Consignes de l'exercice =
• A. Traduisez en anglais cette phrase de l'extrait fourni : « Un autre joue de l’accordéon, un troisième imite un commissaire d’un film noir, avec son manteau et sa pipe. »
• B. D'après l'extrait fourni, que fait dans la vidéo le musicien mal rasé ?

Extrait fourni =

----

D’abord, il faudrait regarder la vidéo (cf. p.ex. sur youtube) qui illustre bien, le contenu de la chanson, aussi pour ceux qui ne parlent pas l’allemand. Ou bien : la vidéo et le texte forment un ensemble qui nous présente tout le répertoire du savoir commun ou banal sur la France, au milieu des années 80.

Dans la video, vous apercevez le drapeau tricolore et la Marseillaise, vous voyez le béret basque, la moustache, le foulard, la veste du chanteur. Un des musiciens, mal rasé, lit Le Monde et fume une cigarette, nous rappelle un clochard, avec sa bouteille de vin. Un autre joue de l’accordéon, un troisième imite un commissaire d’un film noir, avec son manteau et sa pipe. On se souvient de l’image de Maigret ou des films de Pierre Richard assez populaires en Allemagne à cette époque.

Regardons maintenant le texte plein de mots, noms et lieux communs français :


Ich kauf mir ein Baguette und treff‘ mich mit Jeanette. Da kommt auch noch Claudette. Claudette ist auch sehr nett. Baguette, Jeanette, Claudette: so nett, et moi – oh là là – la la.

Wir gehen dann zum Strand und liegen dort im Sand. Ich rauch ein Cigarette mit Jeanette und Claudette. Baguette, Jeanette, Claudette, une cigarette, et moi – oh là là – la la.

Fronkreich… (7x)

Ich werde wach mit Schreck. Meine Cigarettes sind weg. Und auch noch das Baguette. Wo sind Jeanette und Claudette? Cigarettes, Baguette, Jeanette, Claudette: sind weg – oh là là – la la.

Bonsoir, Herr Kommissar – oh là là, Sie sind schon da? Wissen Sie schon, wer es war? Aha, dann ist ja alles klar. Hey Kommissar, schon da, aha, alles klar, et moi – oh là là – la la.

Fronkreich… (2x)

----

Éléments issus d'une source de données =
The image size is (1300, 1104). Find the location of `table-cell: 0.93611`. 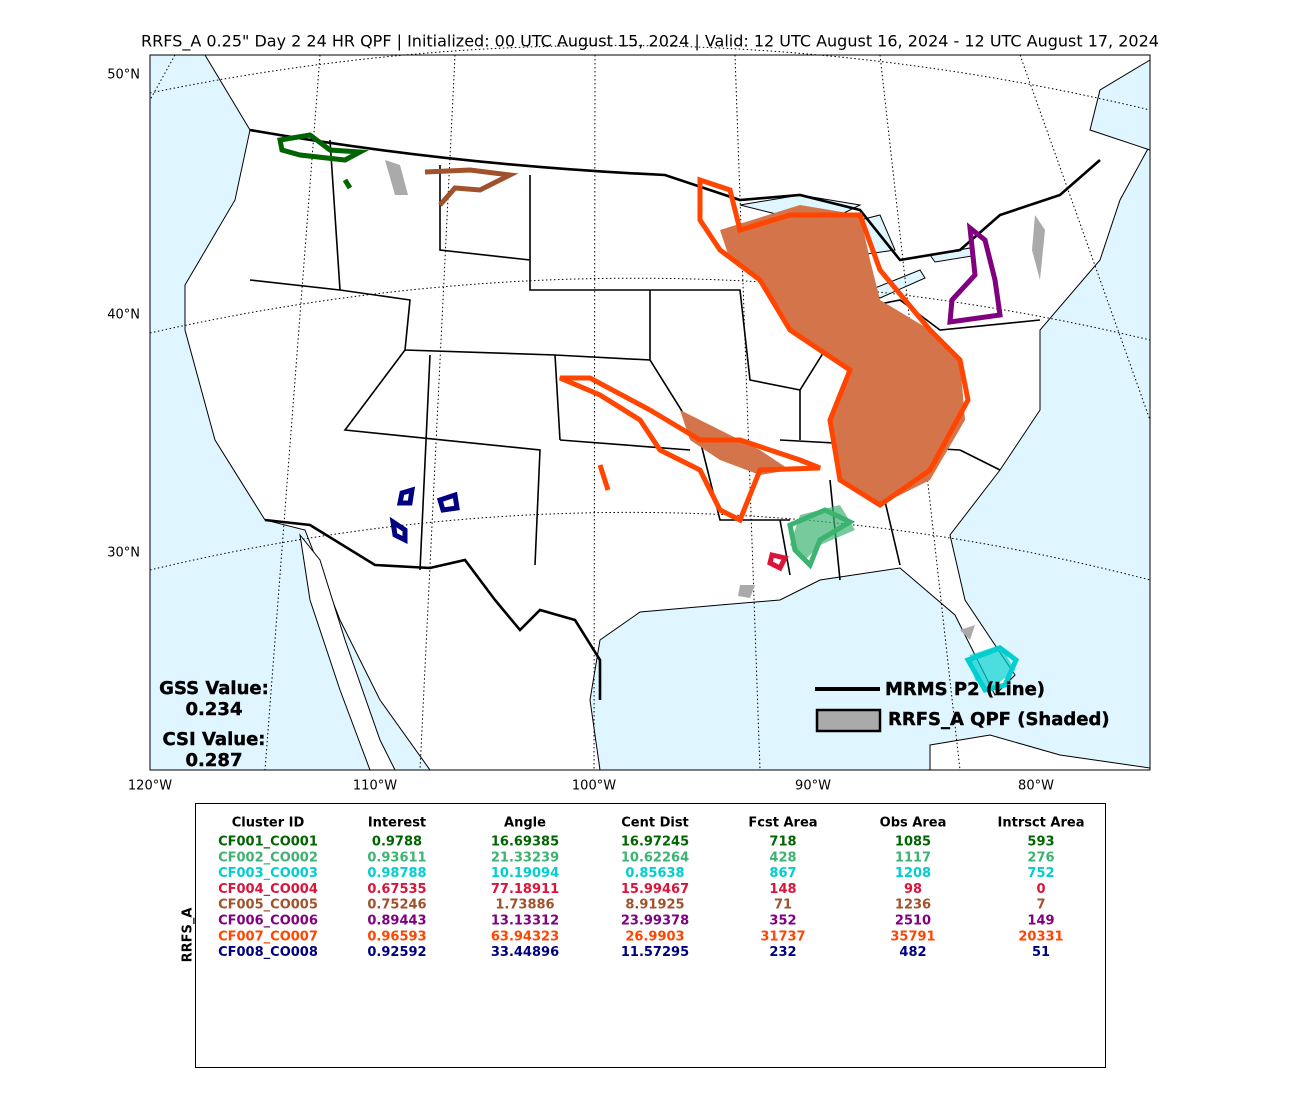

table-cell: 0.93611 is located at coordinates (396, 858).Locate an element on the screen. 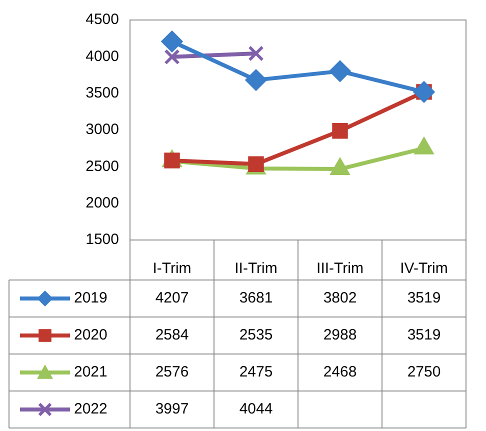 This screenshot has height=431, width=486. data-label: 2468 is located at coordinates (340, 372).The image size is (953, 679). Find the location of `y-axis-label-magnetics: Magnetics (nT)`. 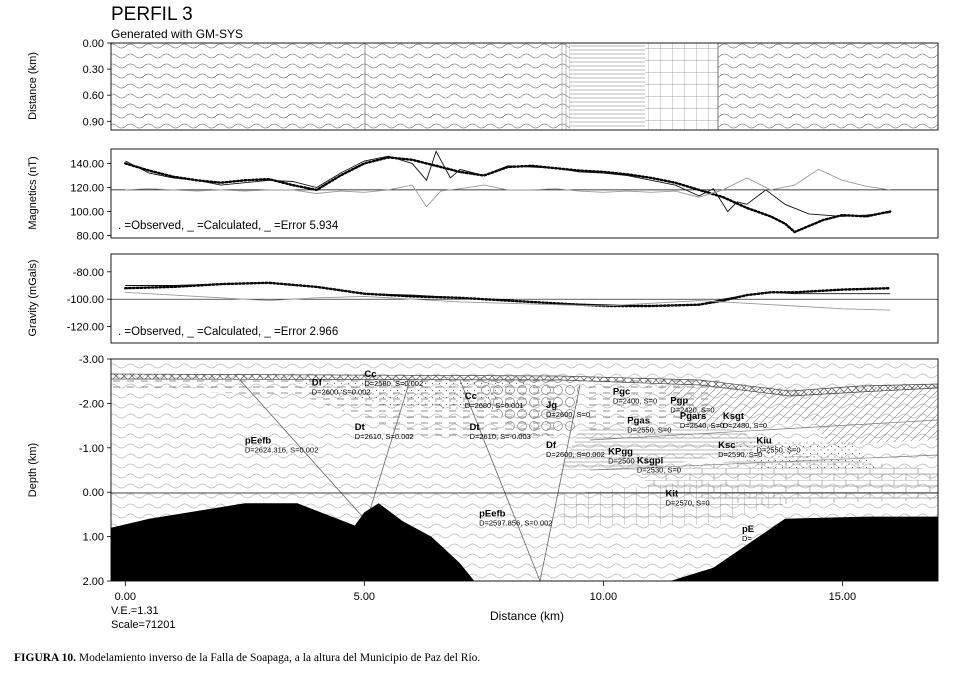

y-axis-label-magnetics: Magnetics (nT) is located at coordinates (33, 192).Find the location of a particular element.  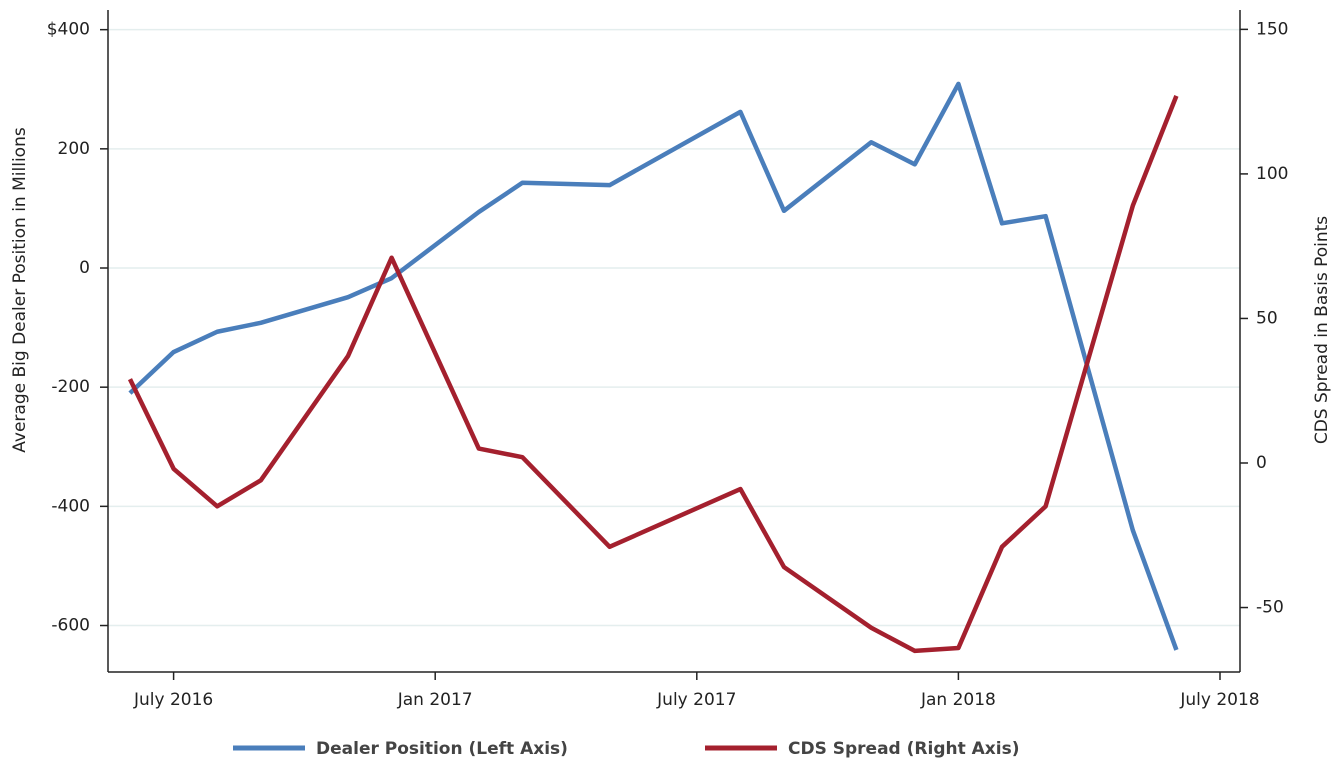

----

Réponses aux consignes =
• A. Another plays the accordion, a third imitates a police inspector from a film noir, with his coat and his pipe.

• B. Il lit Le Monde et fume une cigarette.